- _PROBLEM STATEMENT_: In the piece below about settling and being alone, which things does the writer say are "all part of the game"?

- _TEXT PROVIDED_:
|---|
Settling. I’ve seen it happen so many times. It’s easier to settle and simply surrender to what society tells you you should do, rather than keep going and possibly end up alone. Most people can’t stand to be alone. Why is everyone so lonely?
“All the lonely people. Where do they all come from?” – Paul McCartney
I’m never lonely. I’ve always enjoyed my time alone. It gives me a chance to recharge my mental batteries so that I can be the charming bon vivant that you all know and love.
I loved my ex girlfriend Michelle. (You can read her full series on phicklephilly. It’s quite good.) She was my best friend. We started out as co-workers. Everybody loved her where we worked. The sweetest and most beautiful woman in the entire company. We hung out, fell in love, moved in together, she wanted to get married and have kids, I already had Lorelei. That ended it. The great thing was that we remained friends even after the love affair failed. We actually made better friends than lovers.
But that was 12 years ago. I’m a lot older now and as we all know, nothing gets better or prettier as it ages. (Maybe a really good cabernet, but that’s it.) But here I go again. Falling for a lovely, sultry babe half my age.
Funny, how I can enter into each relationship already knowing how it’ll end. The first couple are heartbreaking because when you first enter into these things you’re new at it. You think it’ll work. Actually, that thought never enters your mind. You simply feel the dopamine drop in your head and you launch into it like a teenager.
But as each relationship unravels and falls apart you become better at the process. You’ve already prepared for the relationship’s ultimate demise. You love them and have a wonderful time. All of the romance, stolen kisses, flowers, gifts, and sex are all part of the game. The best part is always everything leading up to the sex. Don’t get me wrong, the sex is always spectacular. (Who doesn’t like driving a new Ferrari every couple of years?)
But in time it begins to fall apart. But you’ve planned for this. So by the time it ends, I’m actually relieved I no longer have to be their partner. I like to be alone and begin to look forward to that time.
Then it’s over and I no longer feel a thing.
That’s pretty empty.
|---|
- _INFORMATION GIVEN_:
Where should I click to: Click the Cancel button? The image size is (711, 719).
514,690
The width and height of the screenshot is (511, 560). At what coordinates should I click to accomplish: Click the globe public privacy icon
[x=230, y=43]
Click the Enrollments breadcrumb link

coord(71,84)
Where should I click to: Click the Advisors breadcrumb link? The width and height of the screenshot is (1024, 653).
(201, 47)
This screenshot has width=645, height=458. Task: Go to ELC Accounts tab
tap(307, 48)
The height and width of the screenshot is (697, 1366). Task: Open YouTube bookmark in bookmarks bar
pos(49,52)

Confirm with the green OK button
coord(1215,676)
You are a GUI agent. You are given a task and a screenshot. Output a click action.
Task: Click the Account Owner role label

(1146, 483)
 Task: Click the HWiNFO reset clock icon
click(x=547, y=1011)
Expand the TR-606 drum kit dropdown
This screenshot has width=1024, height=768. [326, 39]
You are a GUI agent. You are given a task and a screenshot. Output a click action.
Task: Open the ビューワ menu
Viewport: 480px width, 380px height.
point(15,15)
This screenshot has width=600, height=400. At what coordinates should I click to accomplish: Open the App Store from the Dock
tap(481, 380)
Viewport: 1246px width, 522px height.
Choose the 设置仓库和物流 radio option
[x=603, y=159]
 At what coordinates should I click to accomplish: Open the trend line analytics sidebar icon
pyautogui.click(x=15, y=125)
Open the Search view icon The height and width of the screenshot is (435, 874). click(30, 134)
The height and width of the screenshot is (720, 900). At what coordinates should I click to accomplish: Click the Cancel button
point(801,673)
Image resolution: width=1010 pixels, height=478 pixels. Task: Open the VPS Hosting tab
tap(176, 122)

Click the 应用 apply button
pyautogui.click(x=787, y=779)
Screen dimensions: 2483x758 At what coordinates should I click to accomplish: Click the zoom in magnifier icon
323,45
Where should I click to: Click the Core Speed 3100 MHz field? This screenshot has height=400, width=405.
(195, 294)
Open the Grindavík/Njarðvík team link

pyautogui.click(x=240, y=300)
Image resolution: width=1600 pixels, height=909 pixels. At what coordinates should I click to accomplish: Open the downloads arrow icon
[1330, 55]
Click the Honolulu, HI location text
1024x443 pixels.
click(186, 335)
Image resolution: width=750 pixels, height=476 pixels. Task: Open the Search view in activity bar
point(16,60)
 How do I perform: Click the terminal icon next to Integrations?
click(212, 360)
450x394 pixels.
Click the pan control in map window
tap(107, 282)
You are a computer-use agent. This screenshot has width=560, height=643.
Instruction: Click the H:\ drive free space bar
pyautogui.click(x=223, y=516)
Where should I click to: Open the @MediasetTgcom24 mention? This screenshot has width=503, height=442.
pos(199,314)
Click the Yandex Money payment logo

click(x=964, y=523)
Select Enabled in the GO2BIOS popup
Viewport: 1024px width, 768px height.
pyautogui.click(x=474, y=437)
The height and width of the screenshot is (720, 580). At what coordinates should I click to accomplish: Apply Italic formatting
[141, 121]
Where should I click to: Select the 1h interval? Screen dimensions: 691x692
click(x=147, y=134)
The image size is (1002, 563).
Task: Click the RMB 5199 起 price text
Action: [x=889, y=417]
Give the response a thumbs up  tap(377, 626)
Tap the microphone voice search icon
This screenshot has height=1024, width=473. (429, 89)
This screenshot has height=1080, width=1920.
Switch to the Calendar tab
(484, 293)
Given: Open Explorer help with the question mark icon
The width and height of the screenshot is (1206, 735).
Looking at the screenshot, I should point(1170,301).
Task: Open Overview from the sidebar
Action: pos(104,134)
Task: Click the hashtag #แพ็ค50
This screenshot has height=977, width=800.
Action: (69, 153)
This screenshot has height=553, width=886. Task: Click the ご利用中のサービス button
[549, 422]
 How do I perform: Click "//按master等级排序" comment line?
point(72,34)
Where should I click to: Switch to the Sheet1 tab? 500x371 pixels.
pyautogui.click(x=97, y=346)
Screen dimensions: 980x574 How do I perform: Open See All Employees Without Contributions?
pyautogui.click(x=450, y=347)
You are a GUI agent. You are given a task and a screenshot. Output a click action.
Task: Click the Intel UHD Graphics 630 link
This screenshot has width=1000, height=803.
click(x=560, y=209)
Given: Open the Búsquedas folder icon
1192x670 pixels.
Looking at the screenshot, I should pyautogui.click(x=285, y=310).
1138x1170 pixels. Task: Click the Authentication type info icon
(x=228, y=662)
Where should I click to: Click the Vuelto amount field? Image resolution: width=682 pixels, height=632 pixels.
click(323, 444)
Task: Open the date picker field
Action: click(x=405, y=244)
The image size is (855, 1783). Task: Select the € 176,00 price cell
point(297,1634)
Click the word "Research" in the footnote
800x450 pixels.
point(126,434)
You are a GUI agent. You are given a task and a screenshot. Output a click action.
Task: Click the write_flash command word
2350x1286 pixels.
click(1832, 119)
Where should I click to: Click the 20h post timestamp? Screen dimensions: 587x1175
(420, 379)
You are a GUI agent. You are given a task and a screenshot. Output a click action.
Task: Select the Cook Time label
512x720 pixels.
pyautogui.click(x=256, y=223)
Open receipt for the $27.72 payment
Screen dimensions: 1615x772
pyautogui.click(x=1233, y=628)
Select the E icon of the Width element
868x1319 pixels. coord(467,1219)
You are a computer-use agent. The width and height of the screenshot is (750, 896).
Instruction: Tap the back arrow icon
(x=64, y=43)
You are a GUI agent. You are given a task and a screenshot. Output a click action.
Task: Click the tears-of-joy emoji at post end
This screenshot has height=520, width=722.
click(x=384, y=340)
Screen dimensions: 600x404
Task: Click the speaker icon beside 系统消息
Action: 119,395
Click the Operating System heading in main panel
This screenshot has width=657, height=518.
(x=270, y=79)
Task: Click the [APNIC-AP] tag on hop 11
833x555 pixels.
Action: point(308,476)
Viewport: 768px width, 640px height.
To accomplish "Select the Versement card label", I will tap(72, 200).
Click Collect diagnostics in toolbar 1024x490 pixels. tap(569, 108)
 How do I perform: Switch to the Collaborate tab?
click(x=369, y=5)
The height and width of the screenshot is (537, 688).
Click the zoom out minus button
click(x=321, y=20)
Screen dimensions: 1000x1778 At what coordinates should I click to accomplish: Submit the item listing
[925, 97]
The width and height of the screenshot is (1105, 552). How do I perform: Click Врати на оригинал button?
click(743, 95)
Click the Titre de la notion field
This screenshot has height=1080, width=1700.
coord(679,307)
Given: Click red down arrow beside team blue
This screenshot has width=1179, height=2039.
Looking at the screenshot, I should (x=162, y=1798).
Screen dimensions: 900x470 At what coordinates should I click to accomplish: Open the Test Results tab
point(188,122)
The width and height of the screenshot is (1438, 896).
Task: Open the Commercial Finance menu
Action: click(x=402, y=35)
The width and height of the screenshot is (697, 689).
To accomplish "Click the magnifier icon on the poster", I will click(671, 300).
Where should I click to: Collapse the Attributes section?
|---|
- _TASK OUTPUT_: The romance, stolen kisses, flowers, gifts, and sex.